## Aim
Copy the lines below verbatim, beginning with the line that contains "The width and" and continuing through the line that contains "(x=84, y=412)". Leave the pictures out of your copy.

## Material for this task
--------
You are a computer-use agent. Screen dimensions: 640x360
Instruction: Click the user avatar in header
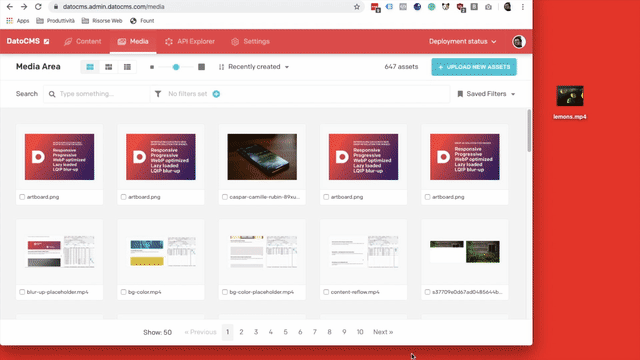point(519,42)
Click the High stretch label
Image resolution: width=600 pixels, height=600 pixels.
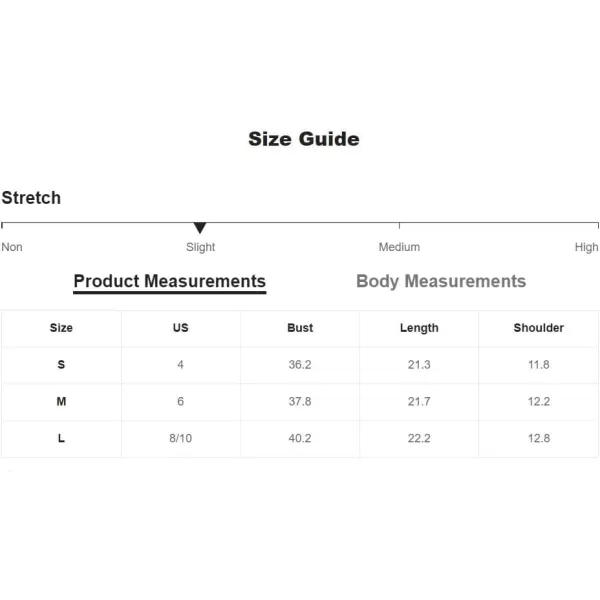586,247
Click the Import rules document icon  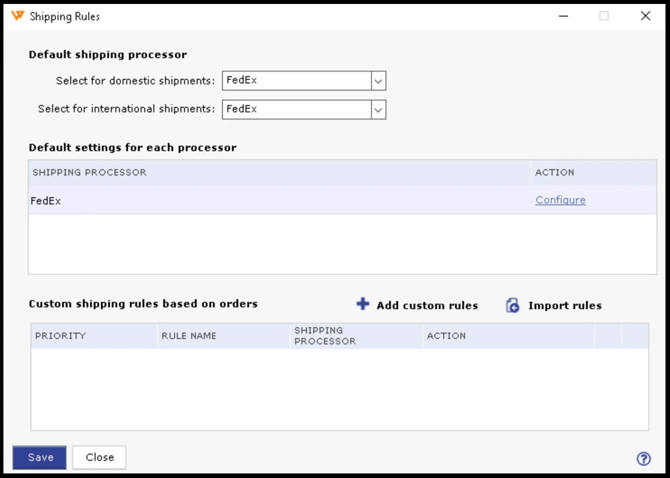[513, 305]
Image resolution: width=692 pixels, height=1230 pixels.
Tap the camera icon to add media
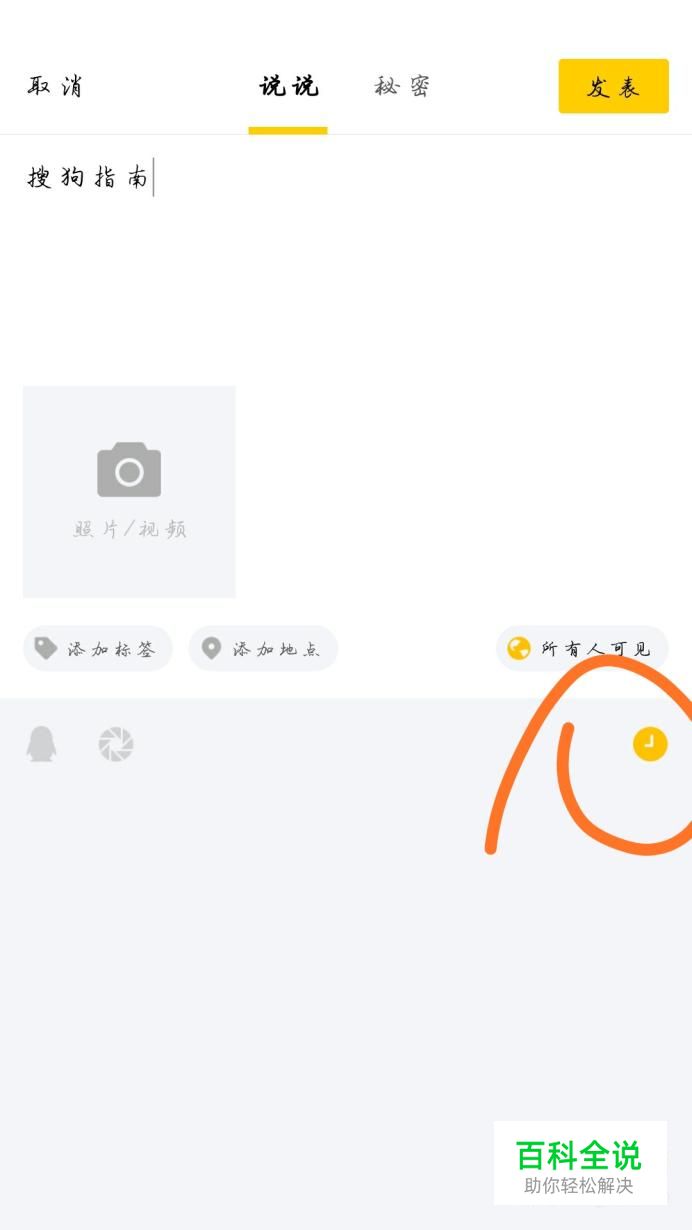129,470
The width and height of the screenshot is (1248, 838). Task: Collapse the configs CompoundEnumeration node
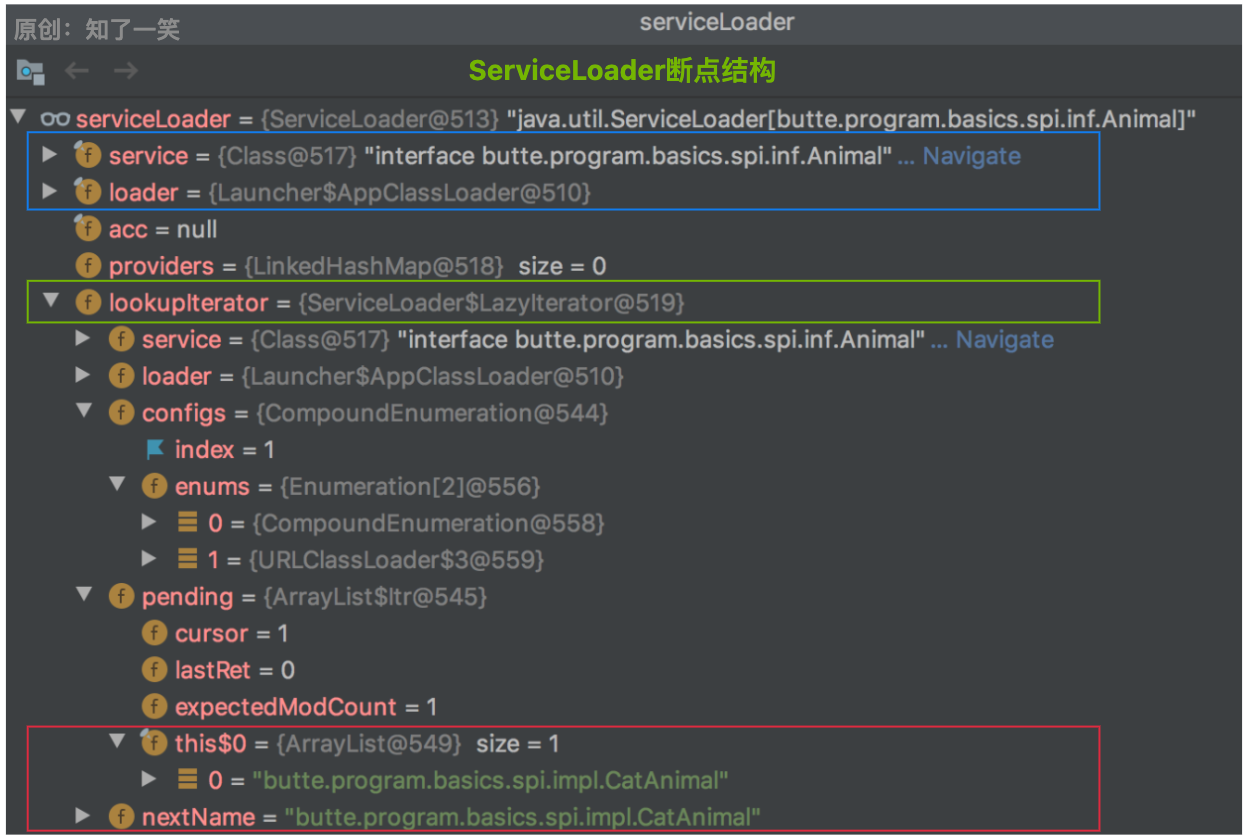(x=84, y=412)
--------
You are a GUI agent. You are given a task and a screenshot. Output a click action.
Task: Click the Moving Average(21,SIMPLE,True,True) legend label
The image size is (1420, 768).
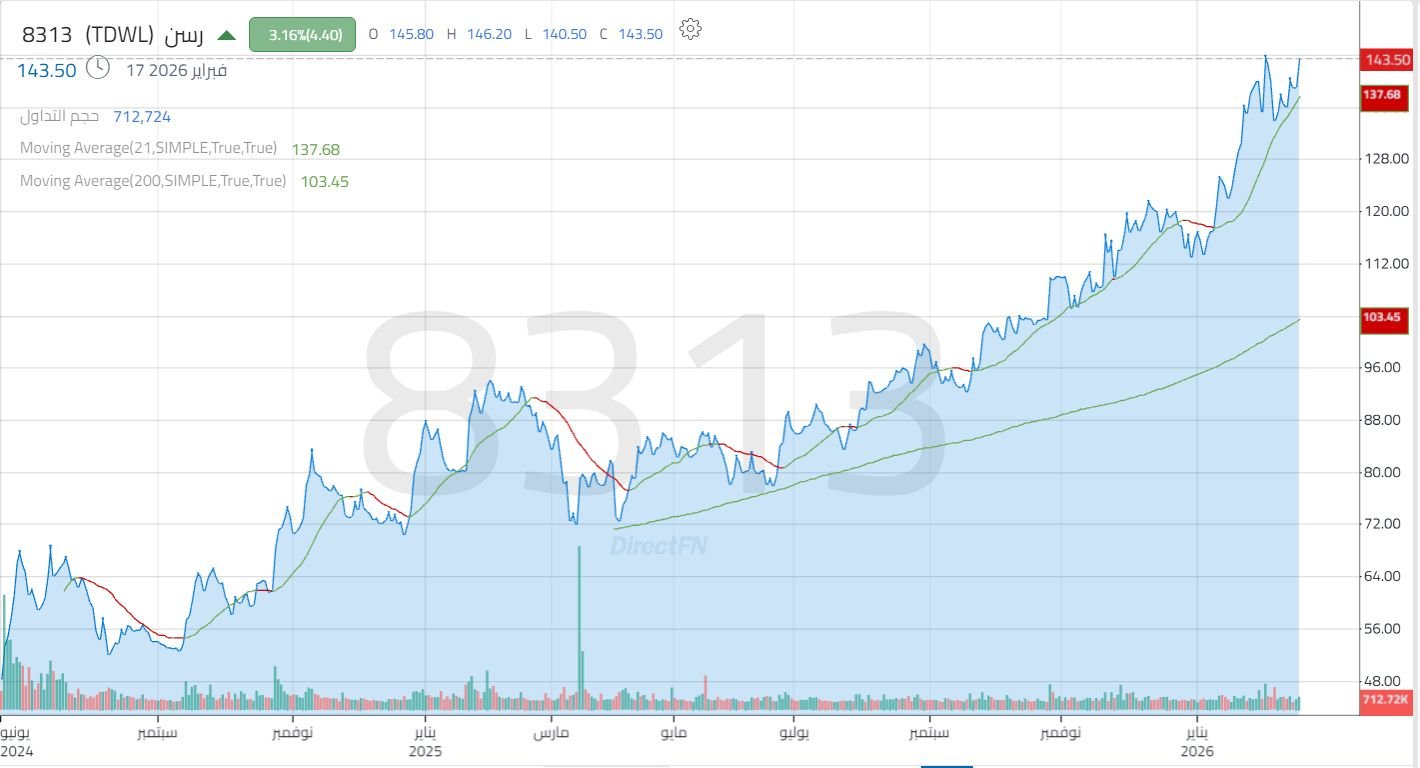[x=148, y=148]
--------
## Solution to this exercise
The width and height of the screenshot is (1248, 838). Task: Collapse the configs CompoundEnumeration node
(x=84, y=412)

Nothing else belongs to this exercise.